Former SC Justice Quiason dies

MANILA, Philippines–Retired Supreme Court Justice Camilo Quiason, who served in the high tribunal during the Ramos administration, died early Sunday. He was 89.

His remains will lie in state at Christ the King Church, Greenmeadows, Quezon City, until 9 a.m. on Thursday. Interment details will be announced later.

Quiason served as a Supreme Court justice from Feb. 1, 1993, to July 17, 1995. He was appointed by Ramos to replace Justice Leo Medialdea who died in office in November 1992.

Born on July 18, 1925, Quiason obtained his law degree from the University of the Philippines in 1950 and his Master’s degree from the same university in 1956. He trained at the Southwest Legal Center and was a fellow at the Academy of American and International Law, both in Dallas, Texas.

In 1974, he cofounded the Quiason Makalintal Barot Torres Ibarra and Sison Law Firm and served as senior partner until 1993, specializing in litigation, corporate law, arbitration and energy law. He rejoined the law firm after his stint in the Supreme Court.

According to the law firm’s website, Quiason was vice president and general counsel of Meralco Securities Corp. from 1972 to 1973 prior to his founding of the law firm.

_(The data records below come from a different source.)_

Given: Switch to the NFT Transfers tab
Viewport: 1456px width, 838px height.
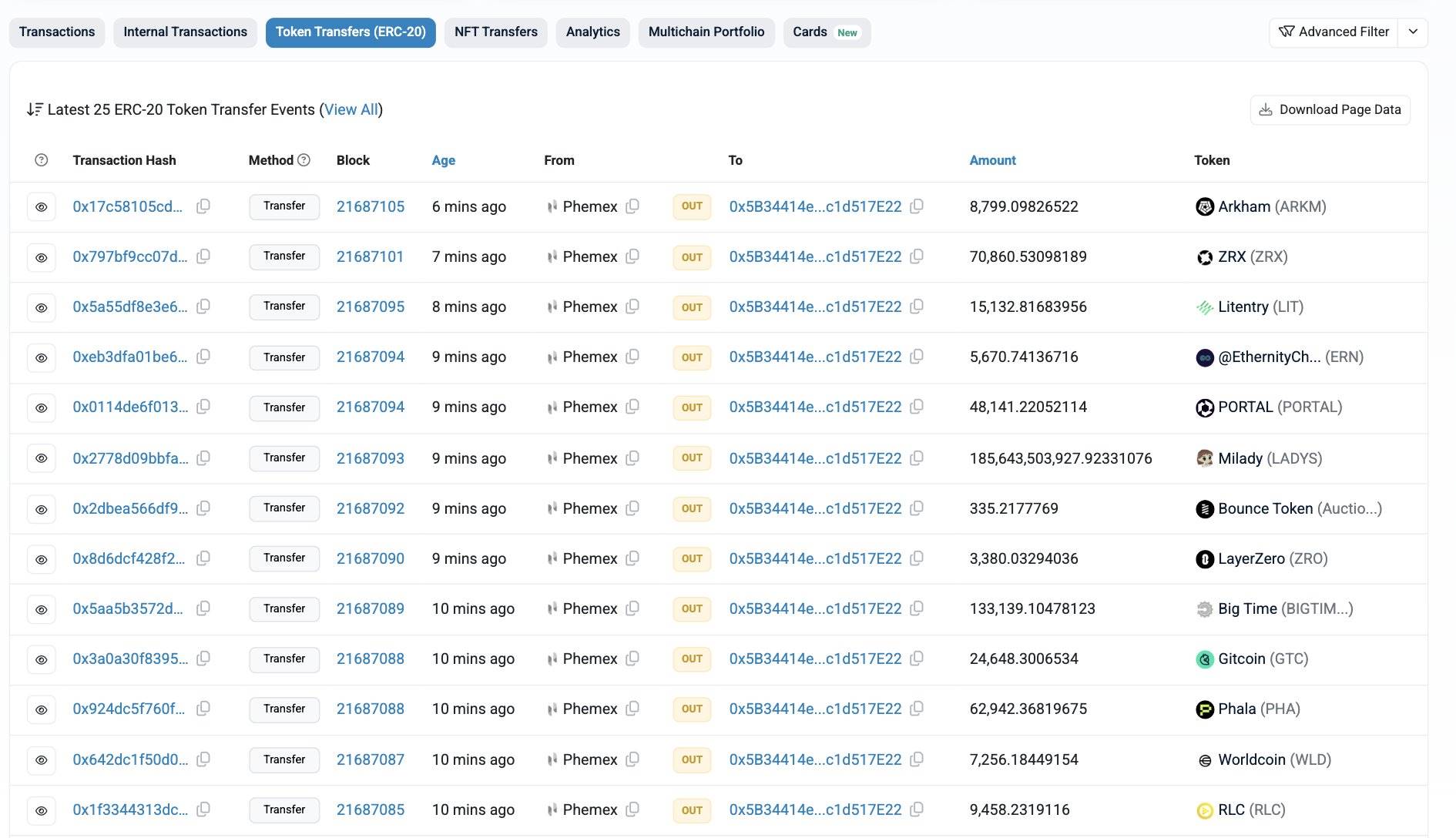Looking at the screenshot, I should pos(495,32).
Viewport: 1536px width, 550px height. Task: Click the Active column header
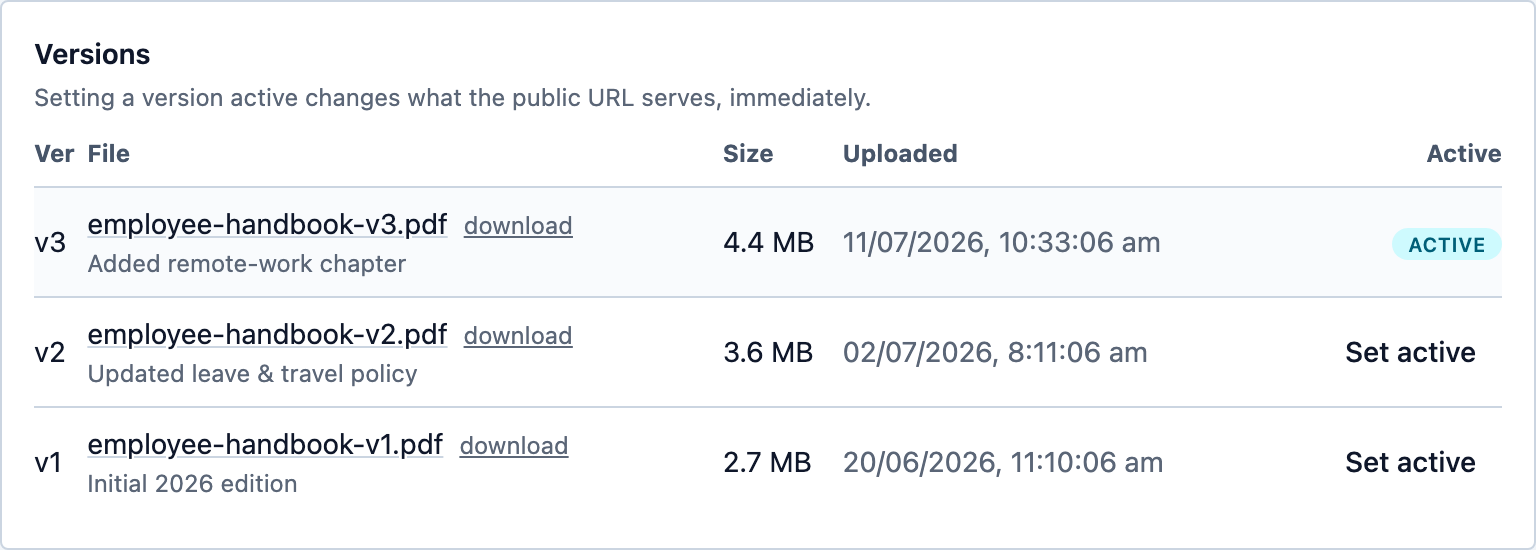pyautogui.click(x=1464, y=154)
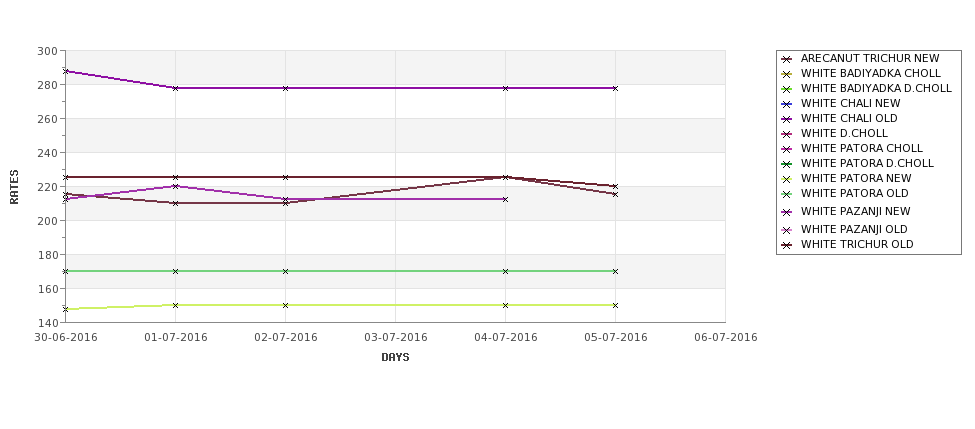Click the 278 purple data point on 05-07-2016
Screen dimensions: 975x429
point(615,88)
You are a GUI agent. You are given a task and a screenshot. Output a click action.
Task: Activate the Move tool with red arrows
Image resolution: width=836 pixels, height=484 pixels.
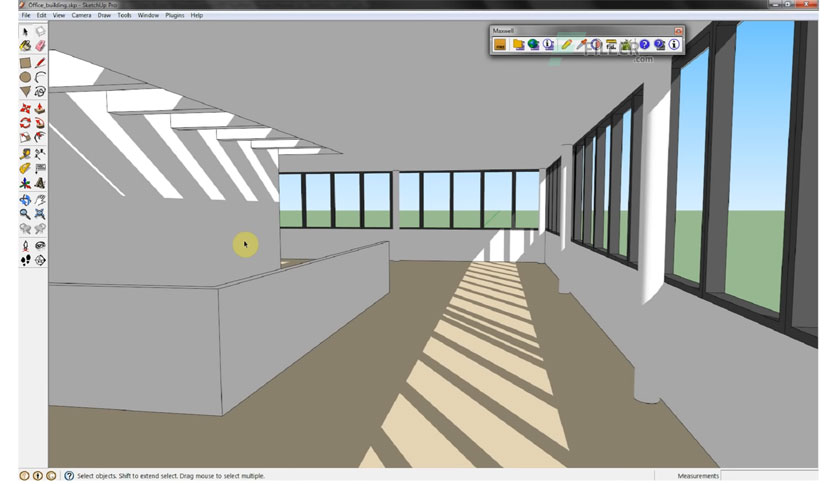(x=25, y=108)
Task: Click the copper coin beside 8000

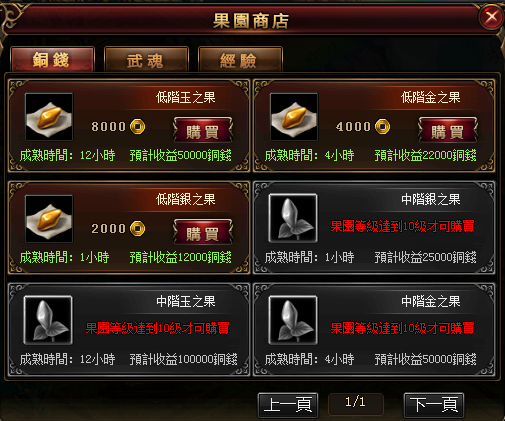Action: 138,127
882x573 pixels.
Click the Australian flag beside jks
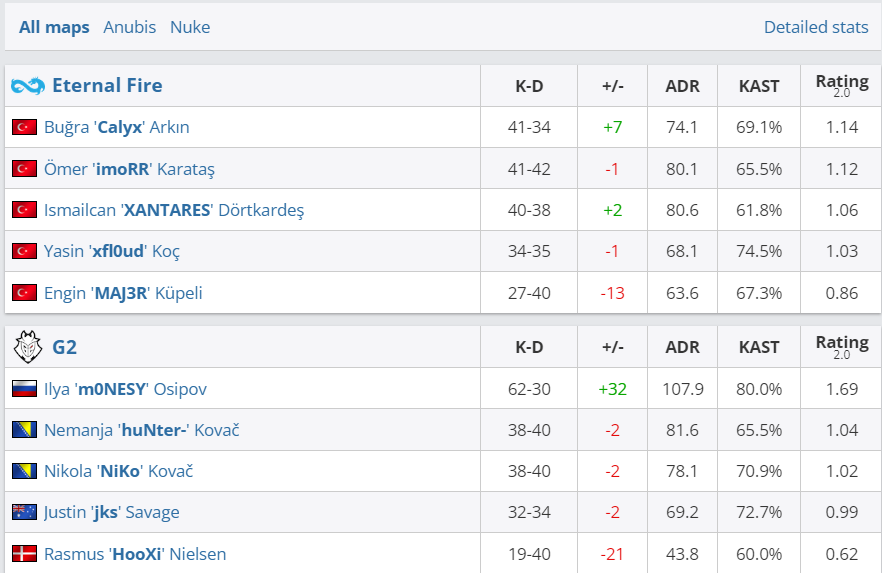[x=24, y=513]
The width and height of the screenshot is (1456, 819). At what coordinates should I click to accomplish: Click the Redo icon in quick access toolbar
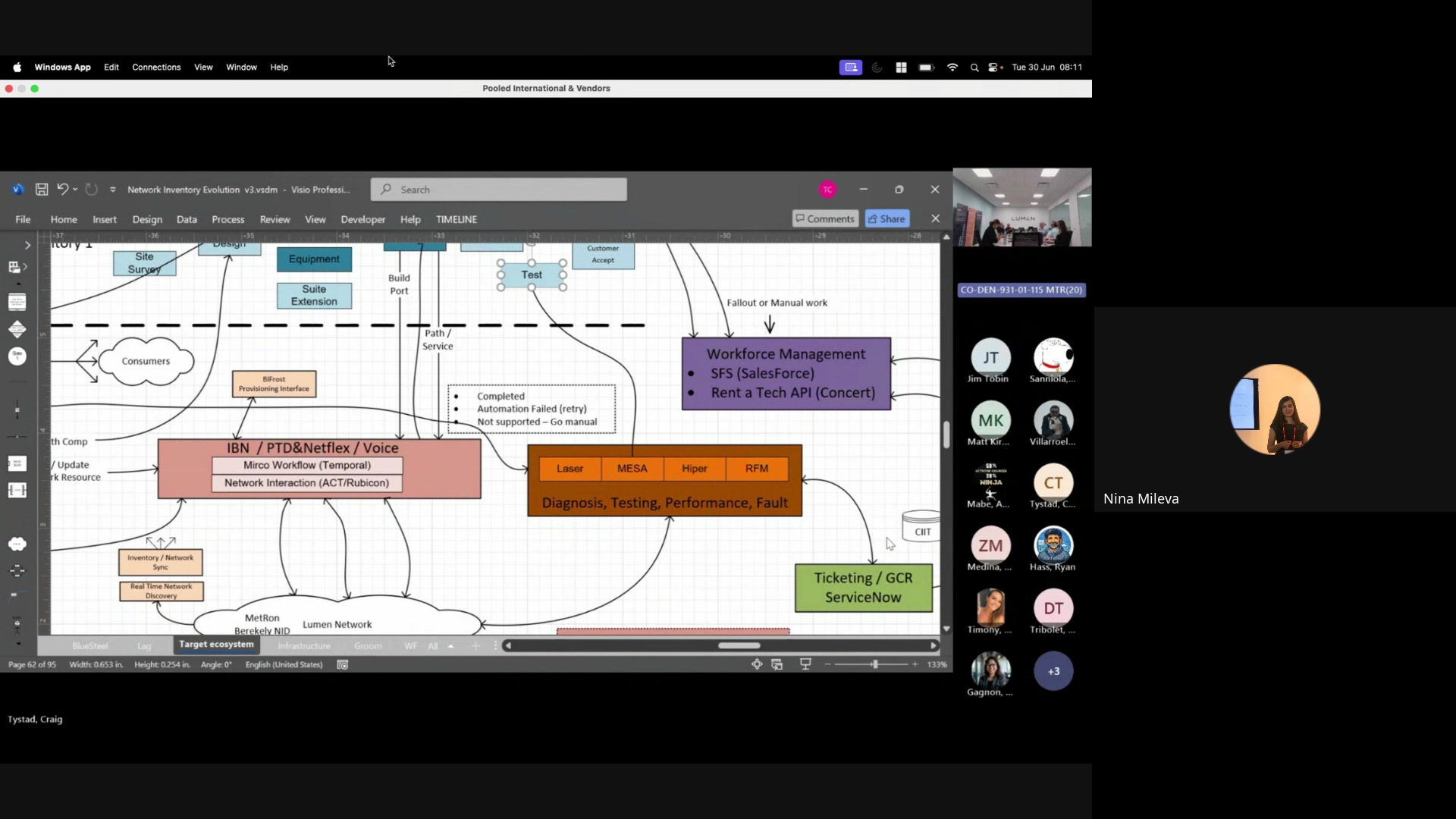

From the late 1950s to the mid-1960s, he served as a solicitor in the Office of the Solicitor General, a Manila judge and special prosecutor at the Department of Justice.

During the Aquino administration, he served as special counsel to the Presidential Commission on Good Government and the OSG, helping in the recovery of the ill-gotten wealth from the dictator Ferdinand Marcos and his cronies.

His law firm handled cases in 1998 and 2001 that resulted in the Supreme Court declaring unconstitutional laws that prohibited day-of-election surveys and banned the publication of election survey results.

The Integrated Bar of the Philippines website lists Quiason as a member of the committee that drafted the Code of Professional Responsibility for Lawyers.

In 2000, he became a member of a special study group formed by the Supreme Court to propose reforms in the bar exams.

Also in 2000, the National Historical Commission of the Philippines tapped Quiason to chair a panel that ruled that Surigao City, and not Cagayan de Oro or Butuan cities, was the site of the first raising of the Philippine flag in Mindanao on Dec. 26, 1898.